Among the lines below, how many carry the string "Politique"? Reply with a number and nothing else.

--- RECORDS TO PROCESS ---

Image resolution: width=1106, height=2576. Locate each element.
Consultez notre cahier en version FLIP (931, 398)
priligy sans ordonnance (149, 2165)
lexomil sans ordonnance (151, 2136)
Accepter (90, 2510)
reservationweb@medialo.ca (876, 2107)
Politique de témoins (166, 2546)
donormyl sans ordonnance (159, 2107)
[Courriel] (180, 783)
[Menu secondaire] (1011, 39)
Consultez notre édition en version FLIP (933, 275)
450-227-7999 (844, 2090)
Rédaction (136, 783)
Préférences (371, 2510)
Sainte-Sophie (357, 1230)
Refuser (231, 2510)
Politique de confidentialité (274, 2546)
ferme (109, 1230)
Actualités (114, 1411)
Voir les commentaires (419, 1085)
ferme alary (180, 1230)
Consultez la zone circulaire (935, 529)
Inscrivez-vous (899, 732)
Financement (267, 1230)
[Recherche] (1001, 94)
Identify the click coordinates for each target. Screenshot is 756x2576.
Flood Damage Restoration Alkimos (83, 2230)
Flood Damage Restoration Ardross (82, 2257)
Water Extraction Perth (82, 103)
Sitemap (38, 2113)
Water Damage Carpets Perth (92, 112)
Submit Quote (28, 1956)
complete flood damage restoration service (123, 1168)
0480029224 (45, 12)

---

* **YOUR SOLUTION**
2